*Task requirements*
Give back a single number: the count of lines in the data that contain the string "section".

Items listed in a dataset
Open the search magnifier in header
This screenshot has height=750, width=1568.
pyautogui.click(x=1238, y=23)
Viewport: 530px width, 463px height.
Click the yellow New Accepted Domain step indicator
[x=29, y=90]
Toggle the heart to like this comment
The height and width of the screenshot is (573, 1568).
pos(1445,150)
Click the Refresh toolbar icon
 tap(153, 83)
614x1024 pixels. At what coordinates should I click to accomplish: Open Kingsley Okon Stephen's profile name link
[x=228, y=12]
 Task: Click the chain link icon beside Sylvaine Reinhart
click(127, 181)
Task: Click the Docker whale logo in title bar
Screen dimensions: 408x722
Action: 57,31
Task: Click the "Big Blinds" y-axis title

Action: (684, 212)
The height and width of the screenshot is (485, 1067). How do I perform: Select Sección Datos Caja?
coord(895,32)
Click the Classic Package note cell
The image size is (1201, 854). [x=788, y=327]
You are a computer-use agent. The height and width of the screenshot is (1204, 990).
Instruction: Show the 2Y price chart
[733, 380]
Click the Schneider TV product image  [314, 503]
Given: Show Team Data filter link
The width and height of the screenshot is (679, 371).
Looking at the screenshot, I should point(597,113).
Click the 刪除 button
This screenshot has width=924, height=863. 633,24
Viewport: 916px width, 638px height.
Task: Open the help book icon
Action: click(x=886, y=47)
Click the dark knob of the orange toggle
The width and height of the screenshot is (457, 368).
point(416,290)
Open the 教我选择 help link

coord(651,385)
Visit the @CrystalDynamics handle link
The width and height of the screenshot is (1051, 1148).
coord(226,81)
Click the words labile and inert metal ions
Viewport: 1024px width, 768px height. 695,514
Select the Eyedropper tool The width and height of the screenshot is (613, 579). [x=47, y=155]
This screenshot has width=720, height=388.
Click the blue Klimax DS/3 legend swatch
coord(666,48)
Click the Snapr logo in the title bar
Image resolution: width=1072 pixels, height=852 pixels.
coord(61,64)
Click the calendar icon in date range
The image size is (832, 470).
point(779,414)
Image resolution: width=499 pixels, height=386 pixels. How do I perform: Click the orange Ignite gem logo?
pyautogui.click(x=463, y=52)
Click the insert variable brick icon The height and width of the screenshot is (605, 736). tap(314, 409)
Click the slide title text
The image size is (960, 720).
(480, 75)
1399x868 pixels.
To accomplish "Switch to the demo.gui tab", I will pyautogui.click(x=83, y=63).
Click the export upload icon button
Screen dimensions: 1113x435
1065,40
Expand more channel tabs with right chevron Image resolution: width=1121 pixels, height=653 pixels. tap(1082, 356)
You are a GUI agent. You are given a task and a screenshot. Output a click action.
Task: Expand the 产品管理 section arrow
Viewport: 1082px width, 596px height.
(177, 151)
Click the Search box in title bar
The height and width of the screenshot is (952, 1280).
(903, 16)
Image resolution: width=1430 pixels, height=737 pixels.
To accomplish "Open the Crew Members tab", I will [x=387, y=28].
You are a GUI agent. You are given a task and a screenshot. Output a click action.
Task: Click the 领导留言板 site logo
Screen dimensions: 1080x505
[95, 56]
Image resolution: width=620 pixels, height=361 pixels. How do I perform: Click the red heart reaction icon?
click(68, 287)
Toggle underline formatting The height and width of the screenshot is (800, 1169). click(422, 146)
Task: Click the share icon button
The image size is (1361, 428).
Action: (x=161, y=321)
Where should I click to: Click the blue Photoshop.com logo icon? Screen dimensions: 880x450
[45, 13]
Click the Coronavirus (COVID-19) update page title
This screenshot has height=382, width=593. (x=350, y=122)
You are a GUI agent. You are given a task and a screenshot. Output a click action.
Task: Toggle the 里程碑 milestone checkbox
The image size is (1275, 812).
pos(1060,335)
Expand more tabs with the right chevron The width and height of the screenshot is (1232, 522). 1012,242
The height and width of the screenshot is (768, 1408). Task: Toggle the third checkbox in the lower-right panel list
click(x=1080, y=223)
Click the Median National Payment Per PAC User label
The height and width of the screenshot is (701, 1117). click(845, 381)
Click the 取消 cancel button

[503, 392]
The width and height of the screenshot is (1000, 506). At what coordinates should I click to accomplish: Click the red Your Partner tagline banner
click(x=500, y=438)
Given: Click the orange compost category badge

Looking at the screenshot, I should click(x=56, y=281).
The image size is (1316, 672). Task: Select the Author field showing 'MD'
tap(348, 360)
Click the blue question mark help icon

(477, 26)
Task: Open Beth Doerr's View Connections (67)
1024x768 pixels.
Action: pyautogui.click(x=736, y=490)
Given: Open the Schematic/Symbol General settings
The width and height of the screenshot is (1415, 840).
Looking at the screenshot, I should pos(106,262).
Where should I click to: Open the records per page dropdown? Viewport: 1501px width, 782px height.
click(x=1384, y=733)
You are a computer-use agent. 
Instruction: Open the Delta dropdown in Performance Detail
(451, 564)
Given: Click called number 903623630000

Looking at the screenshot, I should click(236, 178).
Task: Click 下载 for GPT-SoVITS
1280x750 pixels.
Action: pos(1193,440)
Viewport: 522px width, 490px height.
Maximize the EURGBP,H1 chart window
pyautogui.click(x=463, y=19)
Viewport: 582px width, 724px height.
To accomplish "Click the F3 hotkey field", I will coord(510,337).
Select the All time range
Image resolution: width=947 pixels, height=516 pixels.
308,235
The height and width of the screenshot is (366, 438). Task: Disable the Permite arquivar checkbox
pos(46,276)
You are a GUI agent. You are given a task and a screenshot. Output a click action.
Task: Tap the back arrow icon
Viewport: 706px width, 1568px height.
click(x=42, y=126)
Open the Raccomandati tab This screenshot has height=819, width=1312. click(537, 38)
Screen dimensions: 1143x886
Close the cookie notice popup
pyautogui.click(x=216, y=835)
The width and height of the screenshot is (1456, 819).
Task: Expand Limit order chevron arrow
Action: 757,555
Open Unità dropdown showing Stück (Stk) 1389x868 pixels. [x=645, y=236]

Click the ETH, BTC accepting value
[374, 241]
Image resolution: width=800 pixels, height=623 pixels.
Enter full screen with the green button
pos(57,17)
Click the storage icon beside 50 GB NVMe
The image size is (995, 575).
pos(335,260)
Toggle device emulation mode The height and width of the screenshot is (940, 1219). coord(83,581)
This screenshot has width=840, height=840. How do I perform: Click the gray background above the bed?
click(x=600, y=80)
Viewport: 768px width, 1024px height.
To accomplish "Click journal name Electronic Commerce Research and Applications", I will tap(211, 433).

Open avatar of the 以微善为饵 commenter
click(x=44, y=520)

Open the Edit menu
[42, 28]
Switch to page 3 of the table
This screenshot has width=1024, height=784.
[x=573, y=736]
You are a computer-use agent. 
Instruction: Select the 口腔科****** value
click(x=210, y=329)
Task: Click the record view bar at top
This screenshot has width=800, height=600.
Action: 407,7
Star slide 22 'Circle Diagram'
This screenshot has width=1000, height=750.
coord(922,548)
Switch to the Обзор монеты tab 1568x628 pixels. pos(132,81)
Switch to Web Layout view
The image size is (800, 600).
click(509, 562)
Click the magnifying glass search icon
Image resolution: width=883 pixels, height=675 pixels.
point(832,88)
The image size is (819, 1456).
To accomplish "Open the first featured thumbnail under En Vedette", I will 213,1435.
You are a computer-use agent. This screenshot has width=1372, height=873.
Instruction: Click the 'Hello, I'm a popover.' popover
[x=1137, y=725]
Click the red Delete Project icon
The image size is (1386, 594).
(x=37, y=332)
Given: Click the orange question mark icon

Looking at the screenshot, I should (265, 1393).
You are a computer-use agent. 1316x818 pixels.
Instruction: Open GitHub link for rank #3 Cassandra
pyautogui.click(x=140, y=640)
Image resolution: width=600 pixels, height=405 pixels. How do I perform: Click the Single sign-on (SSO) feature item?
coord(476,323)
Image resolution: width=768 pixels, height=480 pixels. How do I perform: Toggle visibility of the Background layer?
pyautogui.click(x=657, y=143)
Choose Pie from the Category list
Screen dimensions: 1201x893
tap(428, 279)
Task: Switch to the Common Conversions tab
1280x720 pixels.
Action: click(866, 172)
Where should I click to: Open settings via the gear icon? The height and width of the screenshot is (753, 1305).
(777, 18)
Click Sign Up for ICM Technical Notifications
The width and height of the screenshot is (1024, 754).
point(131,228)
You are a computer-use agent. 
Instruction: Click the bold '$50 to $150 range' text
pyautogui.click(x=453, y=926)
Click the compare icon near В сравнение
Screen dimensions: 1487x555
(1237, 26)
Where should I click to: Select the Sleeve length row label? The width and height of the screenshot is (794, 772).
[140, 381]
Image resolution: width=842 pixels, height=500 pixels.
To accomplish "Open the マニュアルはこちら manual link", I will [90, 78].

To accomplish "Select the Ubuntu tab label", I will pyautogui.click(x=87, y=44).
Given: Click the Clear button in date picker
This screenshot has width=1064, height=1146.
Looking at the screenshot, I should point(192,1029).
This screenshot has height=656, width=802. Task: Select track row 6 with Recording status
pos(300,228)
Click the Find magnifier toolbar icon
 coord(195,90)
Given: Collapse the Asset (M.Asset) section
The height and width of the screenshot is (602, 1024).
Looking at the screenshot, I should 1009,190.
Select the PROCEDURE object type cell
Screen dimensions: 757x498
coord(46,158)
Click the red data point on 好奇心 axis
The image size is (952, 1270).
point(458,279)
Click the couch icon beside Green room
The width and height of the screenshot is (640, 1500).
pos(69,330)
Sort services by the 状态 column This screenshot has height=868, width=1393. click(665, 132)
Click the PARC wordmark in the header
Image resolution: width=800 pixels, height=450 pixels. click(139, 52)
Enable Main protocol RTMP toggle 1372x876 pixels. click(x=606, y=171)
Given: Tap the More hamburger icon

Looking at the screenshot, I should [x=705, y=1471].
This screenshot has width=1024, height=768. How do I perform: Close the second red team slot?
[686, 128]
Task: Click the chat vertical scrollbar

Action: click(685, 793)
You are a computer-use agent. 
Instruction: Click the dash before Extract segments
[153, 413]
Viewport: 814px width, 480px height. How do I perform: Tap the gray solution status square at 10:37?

*Solution for this problem*
2